The conservative lawyer is now challenging “the proffer” over the existence of another federal search warrant, which authorizes federal investigators to review the phone contents, including “a manual screen capture of certain contents of the device,” U.S. District Judge Robert Brack said in a new filing (pdf) issued on Aug. 30.

“Eastman does not accept the proffer regarding the warrant’s existence and believes that this creates a contested issue of fact,” the federal district court said. While the Department of Justice reaffirmed that it had obtained the second warrant on July 12, according to the document, the court finds that Eastman “cannot make a good faith argument that an evidentiary issue on the existence of a warrant remains.”

“With this in mind, the Court will vacate the hearing currently set for September 6, 2022,” Brack wrote, adding that the court will decide on Eastman’s motion based on written submissions from both parties.

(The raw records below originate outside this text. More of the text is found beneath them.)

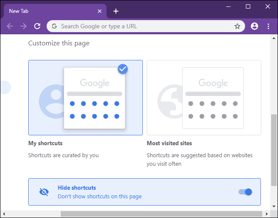Open Chrome's three-dot menu

(268, 26)
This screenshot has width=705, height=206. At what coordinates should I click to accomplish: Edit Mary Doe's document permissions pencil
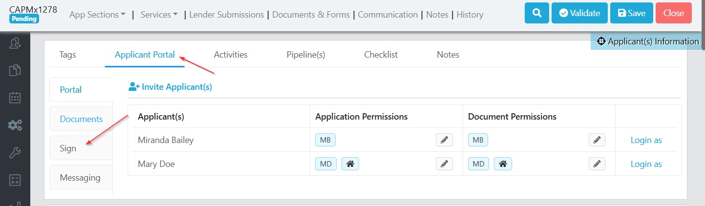pyautogui.click(x=597, y=164)
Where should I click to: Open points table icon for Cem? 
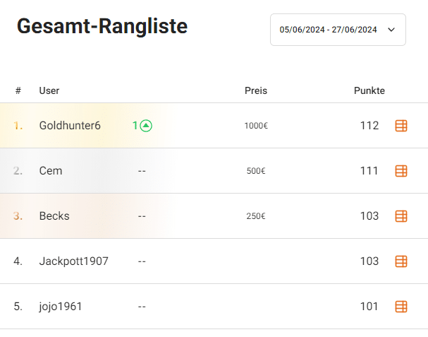(401, 171)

Federal agents served an initial search warrant on Eastman on June 22 while he was leaving a restaurant, which allowed them to seize any electronic or digital device of his, including cellphones, iPads, USBs, and computers. The attorney was only given a copy of that search warrant without the supporting affidavit referenced in it.

Eastman argues that the initial warrant “does not describe with particularity the items to be seized, is overboard and provides no probable cause link to any criminal activity,” which violates his Fourth Amendment rights.

Ties with Trump have driven the lawyer, who also addressed the “Stop the Steal” rally in Washington on Jan. 6 last year, to hand over up to roughly 19,000 emails sent from his Chapman University email account to the House panel investigating the Jan. 6 Capitol breach, as a judge ordered.